_Tareas a realizar:_
[A] Cita sin cambios el fragmento sobre Oppenheimer y la decisión moral, desde "Es verdad que" hasta "parece que no.".
[B] Escribe la continuación del texto sobre Oppenheimer y la decisión moral a partir del punto en que termina.
#### Fragmento de texto
Llega, empero, un momento del saber en el que deja de ser tal, para transformarse en decisión y, por tanto, tener una connotación moral. Esa decisión incluye tanto a los científicos, Oppenheimer en primer lugar, como a los políticos, el presidente Truman en especial. Pero también abarca a toda la cadena de decisiones y acciones que cerraron el circuito en el que ese artefacto dejó en ruinas a las ciudades de Hiroshima y Nagasaki.

Es verdad que no es lo mismo el saber que la decisión. Uno, señala la posibilidad; la otra, la hace factible. Pero ambos están estrechamente vinculados, sobre todo con la desembocadura final: Con ese saber, con esas posibilidades, ¿qué vamos a hacer? ¿Quién va a decidir? En el fondo, se trata del poder, que es lo que enlaza al saber y a la decisión. En la película —y en la historia real también—, Oppenheimer parece que se arrepiente de la acción. Los políticos —y Truman en particular— parece que no.

¿Qué quiero señalar con todo esto, con esta larga excursión? Primero, el tema de lo humano, que no nos es —ni puede serlo— ajeno. Segundo, el problema de que este mundo, esta realidad histórica que vivimos, por mucho que busquemos, no nos da lo que anhela nuestro ser. Tercero, que, pese a ello, buscamos la felicidad, la plenitud, el infinito. De ahí los varios autores que he citado. Cuarto, que en todo ello se encuentra el tema ético-moral. Y la razón —vinculada a la realidad, la verdad y el bien— alumbra tanto al saber como a la decisión. Las imágenes de la película Oppenheimer nos hacen eco de lo anterior.

Si a la luz de lo anterior miramos algunos rubros de la situación política de nuestro país y de las decisiones políticas, no podemos quedar sino asombrados de la envergadura de las mismas. Que el presidente de la república sea indolente frente al padecimiento de muchos a causa de la violencia, del dolor de sus familias por ello mismo, nos habla de decisiones que no están a margen de la ética, y por tanto que son morales o inmorales.
########
#### Extracto de datos
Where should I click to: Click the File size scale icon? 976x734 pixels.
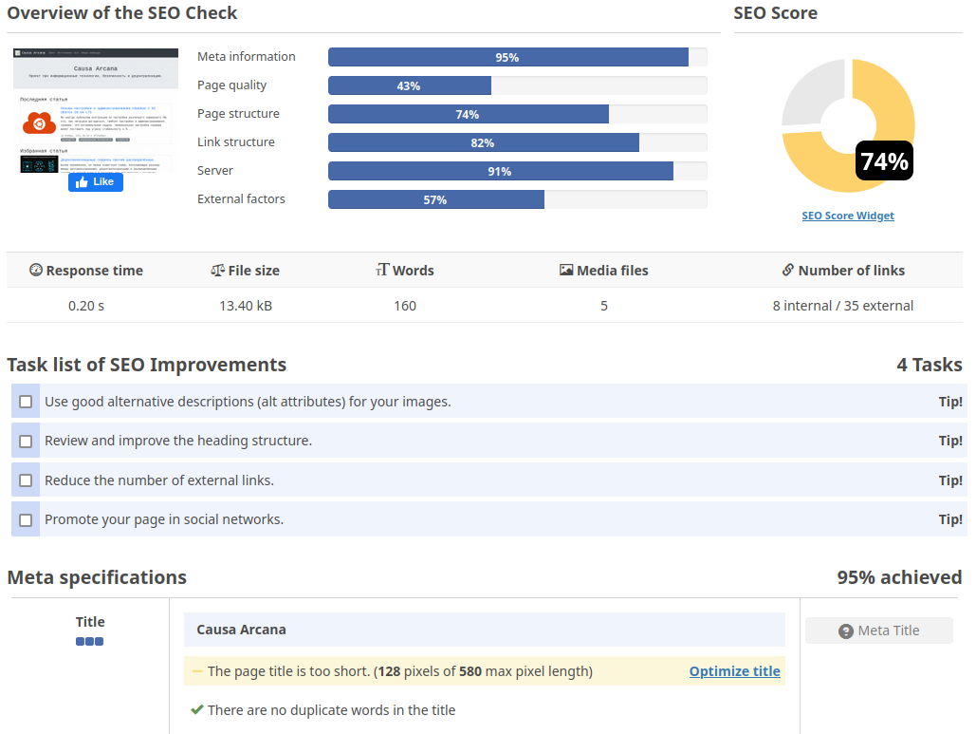point(217,271)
########
_Respuestas:_
[A]
Es verdad que no es lo mismo el saber que la decisión. Uno, señala la posibilidad; la otra, la hace factible. Pero ambos están estrechamente vinculados, sobre todo con la desembocadura final: Con ese saber, con esas posibilidades, ¿qué vamos a hacer? ¿Quién va a decidir? En el fondo, se trata del poder, que es lo que enlaza al saber y a la decisión. En la película —y en la historia real también—, Oppenheimer parece que se arrepiente de la acción. Los políticos —y Truman en particular— parece que no.

[B]
Nada de lo humano —sobre todo el dolor y la tragedia— nos es ajeno. Que unos padres y/o unas madres no encuentren a sus hijos o hijas —o que no encuentren medicamentos para su salud— no hace sino apelar a nuestra condición de humanos, y a la sociedad que conformamos. Los políticos —y más los que ostentan la primera magistratura— suelen ser sordos, o hacerse los sordos. Pero la sociedad sí puede escuchar y hacerse eco de esas voces dolientes, organizarse, estructurarse, exigir que quienes tengan la responsabilidad de buscar a los desaparecidos, de llevar a la justicia a los delincuentes y de sentenciarlos, lo hagan. Y si no, de cambiarlos pacíficamente, con las reglas de la democracia vigente y bajo el estado de derecho que nos hemos dado.

Referencias:
(1) Plubio Terencio Africano, El atormentador de sí mismo, en Comedias, Tomo I, UNAM (Bibliotheca Scriptorum Graecorum et Romanorum Mexicana), México 1975, p. 126.
(2) Helmut Thielicke, Esencia del hombre. Ensayo de antropología cristiana, Herder, Barcelona 1985, pp. 51ss. y 63ss.
(3) Albert Camus, El malentendido/Calígula, Losada, Buenos Aires 2004, p. 106.
(4) György Lukács, Teoría de la novela. Un ensayo histórico-filosófico sobre las formas de la gran literatura épica, Godot, Buenos Aires 2010, pp. 31ss. y 49ss.
(5) Ib., p. 22.
(6) Tomás Melendo, J. Locke: Ensayo sobre el entendimiento humano, EMESA, Madrid 1978, p. 78.
(7) Michele Federico Sciacca, La filosofía hoy, Vol. I, Miracle, Barcelona, 1961, p. 54.